Records for locating described items →
>>
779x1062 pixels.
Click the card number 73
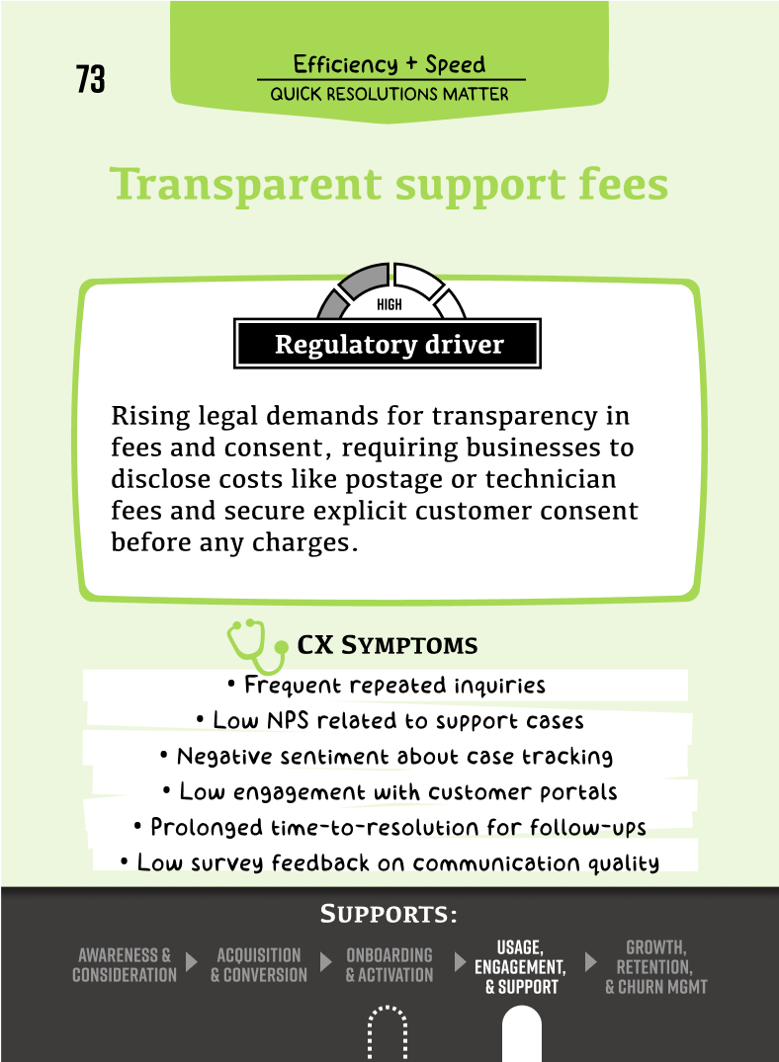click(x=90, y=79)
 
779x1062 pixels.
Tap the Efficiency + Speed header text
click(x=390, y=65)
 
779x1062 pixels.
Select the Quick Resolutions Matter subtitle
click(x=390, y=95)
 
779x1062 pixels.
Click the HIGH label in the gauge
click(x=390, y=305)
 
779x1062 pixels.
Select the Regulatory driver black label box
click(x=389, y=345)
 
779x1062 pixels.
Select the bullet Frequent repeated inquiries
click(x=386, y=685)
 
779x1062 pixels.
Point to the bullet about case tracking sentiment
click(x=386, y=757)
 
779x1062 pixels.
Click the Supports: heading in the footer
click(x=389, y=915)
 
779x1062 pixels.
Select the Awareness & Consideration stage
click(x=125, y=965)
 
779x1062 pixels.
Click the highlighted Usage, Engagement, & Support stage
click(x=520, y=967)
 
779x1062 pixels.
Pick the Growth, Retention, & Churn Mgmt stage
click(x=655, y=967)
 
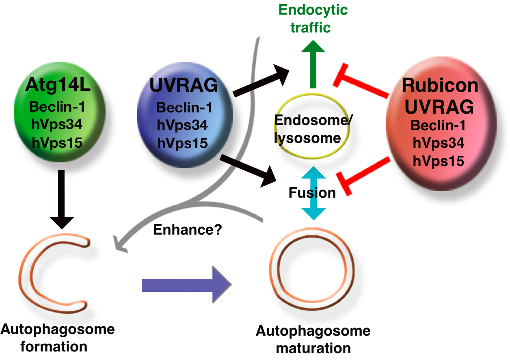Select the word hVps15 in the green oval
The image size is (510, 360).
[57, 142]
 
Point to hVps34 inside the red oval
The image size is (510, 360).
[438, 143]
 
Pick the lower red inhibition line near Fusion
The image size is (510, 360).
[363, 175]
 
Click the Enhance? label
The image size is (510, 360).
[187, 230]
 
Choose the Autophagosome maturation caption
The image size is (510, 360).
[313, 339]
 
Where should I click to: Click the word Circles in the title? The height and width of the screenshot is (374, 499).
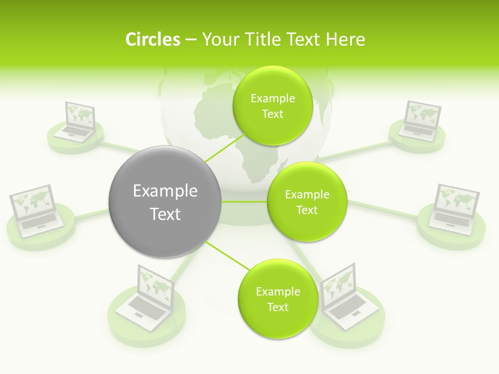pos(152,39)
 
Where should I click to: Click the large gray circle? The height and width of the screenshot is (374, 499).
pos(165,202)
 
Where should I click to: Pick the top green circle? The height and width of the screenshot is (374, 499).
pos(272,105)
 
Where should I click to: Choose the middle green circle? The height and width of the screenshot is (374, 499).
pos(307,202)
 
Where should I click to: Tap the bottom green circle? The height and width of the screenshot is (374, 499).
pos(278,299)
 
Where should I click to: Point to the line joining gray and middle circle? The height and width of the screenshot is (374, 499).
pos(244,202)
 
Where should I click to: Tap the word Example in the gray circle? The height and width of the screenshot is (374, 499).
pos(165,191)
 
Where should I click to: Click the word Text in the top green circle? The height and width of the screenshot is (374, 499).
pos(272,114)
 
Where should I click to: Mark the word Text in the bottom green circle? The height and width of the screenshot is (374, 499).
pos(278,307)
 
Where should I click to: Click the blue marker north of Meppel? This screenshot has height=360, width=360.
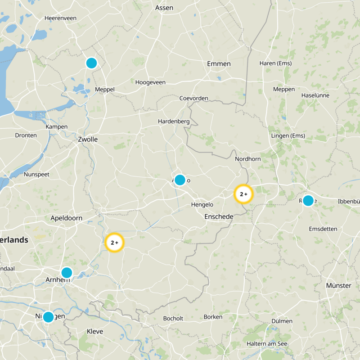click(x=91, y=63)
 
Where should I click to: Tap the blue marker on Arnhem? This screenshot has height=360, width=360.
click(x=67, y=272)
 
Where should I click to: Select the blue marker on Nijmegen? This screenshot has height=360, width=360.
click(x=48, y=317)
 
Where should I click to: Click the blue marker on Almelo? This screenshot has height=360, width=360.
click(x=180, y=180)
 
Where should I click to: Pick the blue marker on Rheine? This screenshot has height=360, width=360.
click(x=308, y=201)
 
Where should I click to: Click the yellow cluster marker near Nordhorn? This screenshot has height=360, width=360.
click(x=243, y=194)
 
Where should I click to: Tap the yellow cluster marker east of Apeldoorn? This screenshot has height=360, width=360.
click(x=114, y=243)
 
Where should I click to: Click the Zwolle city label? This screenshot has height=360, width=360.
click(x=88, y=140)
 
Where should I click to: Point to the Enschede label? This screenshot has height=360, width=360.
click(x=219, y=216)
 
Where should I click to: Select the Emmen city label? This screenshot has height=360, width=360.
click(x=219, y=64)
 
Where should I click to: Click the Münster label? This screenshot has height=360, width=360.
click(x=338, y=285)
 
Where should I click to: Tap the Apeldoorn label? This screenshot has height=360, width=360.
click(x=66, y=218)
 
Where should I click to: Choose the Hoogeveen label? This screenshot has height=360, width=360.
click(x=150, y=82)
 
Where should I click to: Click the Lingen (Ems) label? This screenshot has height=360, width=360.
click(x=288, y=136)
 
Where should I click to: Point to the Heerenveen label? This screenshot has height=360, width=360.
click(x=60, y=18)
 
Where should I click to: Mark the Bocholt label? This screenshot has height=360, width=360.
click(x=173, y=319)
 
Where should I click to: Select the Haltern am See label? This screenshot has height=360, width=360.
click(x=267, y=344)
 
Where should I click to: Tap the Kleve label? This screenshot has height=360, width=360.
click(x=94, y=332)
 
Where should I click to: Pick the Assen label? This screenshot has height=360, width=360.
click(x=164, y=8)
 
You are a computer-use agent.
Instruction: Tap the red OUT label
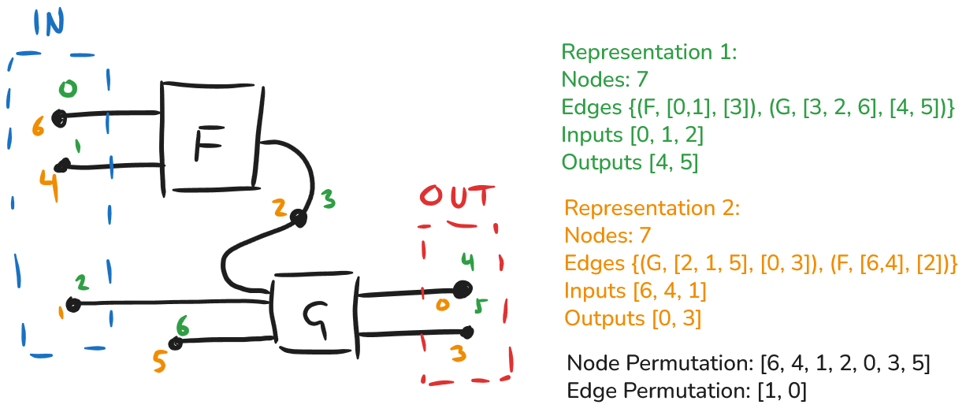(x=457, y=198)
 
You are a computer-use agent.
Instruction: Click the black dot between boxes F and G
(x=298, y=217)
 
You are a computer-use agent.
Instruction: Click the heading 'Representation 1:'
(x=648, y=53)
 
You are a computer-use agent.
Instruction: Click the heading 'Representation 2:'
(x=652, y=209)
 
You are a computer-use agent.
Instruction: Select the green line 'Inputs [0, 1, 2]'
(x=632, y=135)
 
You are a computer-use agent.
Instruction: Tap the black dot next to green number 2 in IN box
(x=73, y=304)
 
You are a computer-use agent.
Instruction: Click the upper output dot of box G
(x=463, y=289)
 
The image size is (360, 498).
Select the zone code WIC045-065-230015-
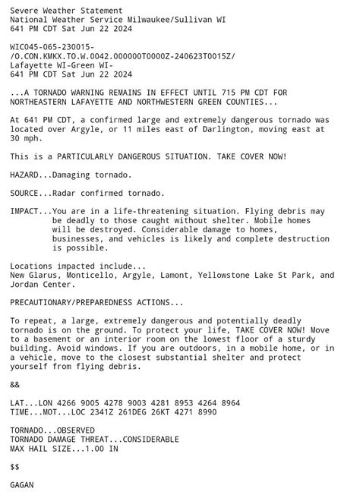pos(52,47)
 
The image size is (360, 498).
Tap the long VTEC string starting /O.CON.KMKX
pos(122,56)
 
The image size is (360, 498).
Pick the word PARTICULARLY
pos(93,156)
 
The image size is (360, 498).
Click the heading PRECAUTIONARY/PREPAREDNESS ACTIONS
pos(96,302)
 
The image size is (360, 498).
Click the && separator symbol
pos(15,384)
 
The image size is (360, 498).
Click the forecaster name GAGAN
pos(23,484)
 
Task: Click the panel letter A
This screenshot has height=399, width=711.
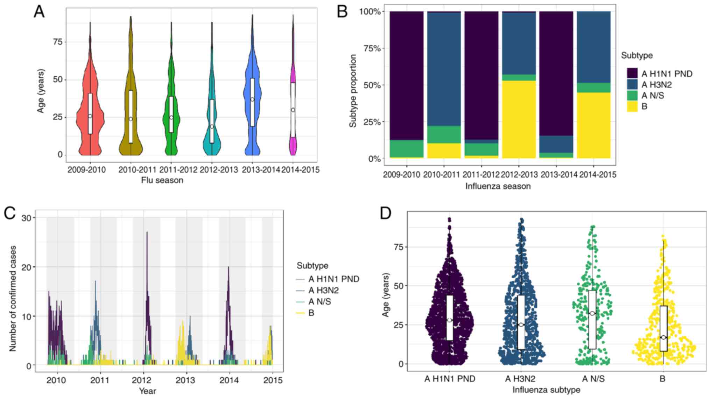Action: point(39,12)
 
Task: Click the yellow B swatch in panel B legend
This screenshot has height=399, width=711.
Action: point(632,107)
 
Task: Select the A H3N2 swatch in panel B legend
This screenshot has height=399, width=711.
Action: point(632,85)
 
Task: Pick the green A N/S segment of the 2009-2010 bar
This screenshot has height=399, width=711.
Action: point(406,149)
<<
>>
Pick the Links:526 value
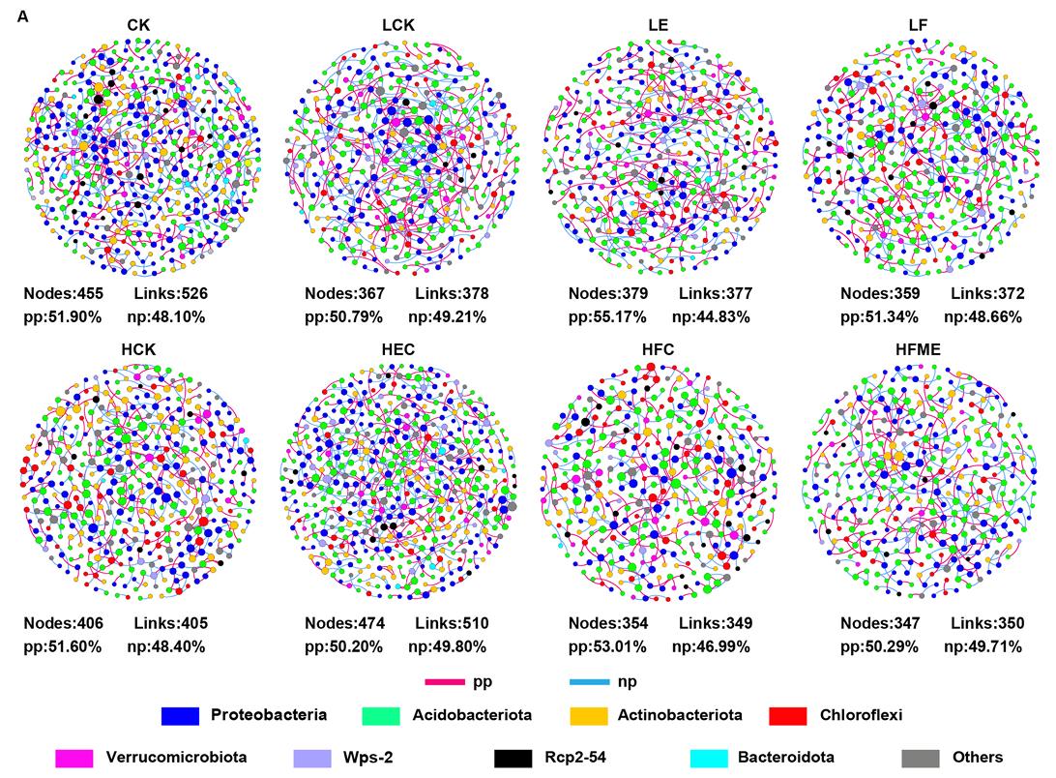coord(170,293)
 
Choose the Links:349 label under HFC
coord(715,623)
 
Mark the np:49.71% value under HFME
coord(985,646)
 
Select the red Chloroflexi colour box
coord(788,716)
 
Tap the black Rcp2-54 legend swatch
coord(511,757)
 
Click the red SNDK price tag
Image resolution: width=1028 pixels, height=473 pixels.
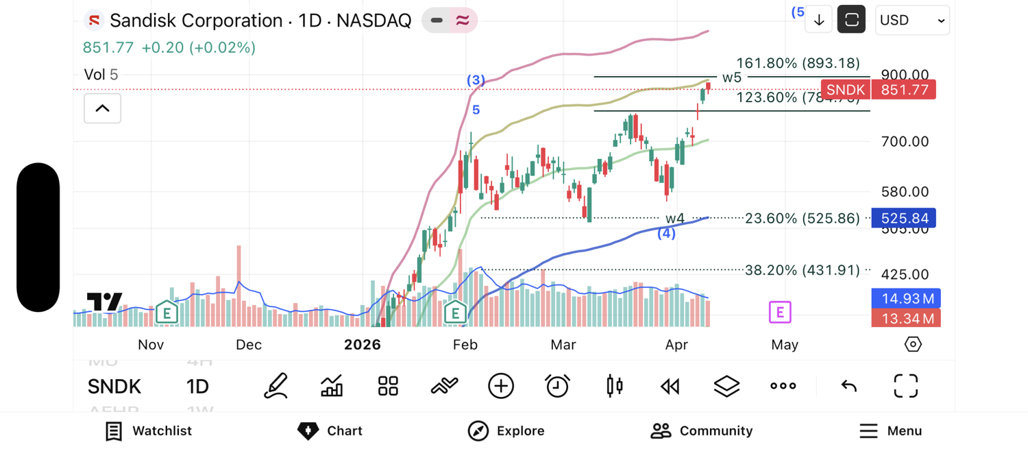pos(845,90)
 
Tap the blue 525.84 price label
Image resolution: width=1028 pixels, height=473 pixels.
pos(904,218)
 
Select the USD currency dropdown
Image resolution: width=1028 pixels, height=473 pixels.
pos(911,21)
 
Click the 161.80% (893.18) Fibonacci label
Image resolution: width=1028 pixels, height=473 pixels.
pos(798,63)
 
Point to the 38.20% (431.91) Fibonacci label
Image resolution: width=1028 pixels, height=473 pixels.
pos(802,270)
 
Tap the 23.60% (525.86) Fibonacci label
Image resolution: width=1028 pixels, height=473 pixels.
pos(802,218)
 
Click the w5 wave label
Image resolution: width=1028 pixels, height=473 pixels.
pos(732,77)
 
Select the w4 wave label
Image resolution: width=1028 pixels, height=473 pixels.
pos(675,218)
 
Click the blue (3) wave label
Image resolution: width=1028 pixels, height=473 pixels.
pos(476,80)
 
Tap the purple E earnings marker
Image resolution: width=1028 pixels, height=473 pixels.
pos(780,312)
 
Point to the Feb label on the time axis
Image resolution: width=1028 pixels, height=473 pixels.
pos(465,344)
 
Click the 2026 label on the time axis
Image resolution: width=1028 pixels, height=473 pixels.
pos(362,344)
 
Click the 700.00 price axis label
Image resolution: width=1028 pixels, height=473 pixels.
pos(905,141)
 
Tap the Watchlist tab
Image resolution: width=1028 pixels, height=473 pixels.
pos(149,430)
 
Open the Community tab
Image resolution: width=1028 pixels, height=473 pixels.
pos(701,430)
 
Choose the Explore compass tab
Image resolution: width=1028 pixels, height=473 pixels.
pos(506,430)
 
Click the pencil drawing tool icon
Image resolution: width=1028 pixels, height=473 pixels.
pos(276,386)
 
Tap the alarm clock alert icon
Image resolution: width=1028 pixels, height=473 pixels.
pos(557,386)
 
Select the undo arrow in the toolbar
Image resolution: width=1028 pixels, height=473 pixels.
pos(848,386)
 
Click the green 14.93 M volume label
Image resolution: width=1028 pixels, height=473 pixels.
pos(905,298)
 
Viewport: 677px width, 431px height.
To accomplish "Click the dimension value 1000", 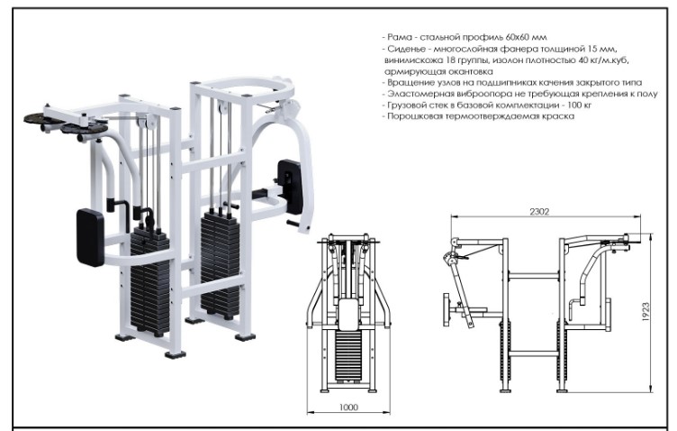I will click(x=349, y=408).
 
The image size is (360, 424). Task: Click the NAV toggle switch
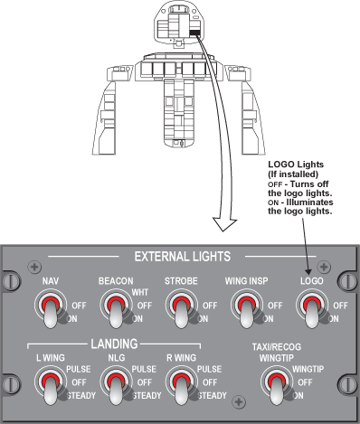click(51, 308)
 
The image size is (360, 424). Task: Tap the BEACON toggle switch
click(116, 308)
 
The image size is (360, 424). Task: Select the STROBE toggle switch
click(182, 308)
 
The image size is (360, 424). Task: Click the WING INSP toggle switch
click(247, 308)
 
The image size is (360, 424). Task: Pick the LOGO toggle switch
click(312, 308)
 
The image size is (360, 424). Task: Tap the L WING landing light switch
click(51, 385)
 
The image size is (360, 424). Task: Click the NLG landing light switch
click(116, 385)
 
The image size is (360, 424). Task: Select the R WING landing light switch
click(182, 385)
<<
WORK TO COMPLETE → Copy every line of the records in the part that opens with the line containing "Point to the Feb label on the time axis" and closes with the line containing "pos(276,386)". Increase each answer coordinate by 85.

THE COMPLETED TASK →
Point to the Feb label on the time axis
Image resolution: width=1028 pixels, height=473 pixels.
pos(550,429)
 
Click the 2026 label on the time axis
Image resolution: width=1028 pixels, height=473 pixels.
pos(447,429)
 
Click the 700.00 price axis label
Image resolution: width=1028 pixels, height=473 pixels.
pos(990,226)
 
Tap the Watchlist tab
Image resolution: width=1028 pixels, height=473 pixels.
pos(234,515)
 
Open the Community tab
Image resolution: width=1028 pixels, height=473 pixels.
pos(786,515)
 
Choose the Explore compass tab
Image resolution: width=1028 pixels, height=473 pixels.
pos(591,515)
 
Click the pencil drawing tool icon
Image resolution: width=1028 pixels, height=473 pixels.
pos(361,471)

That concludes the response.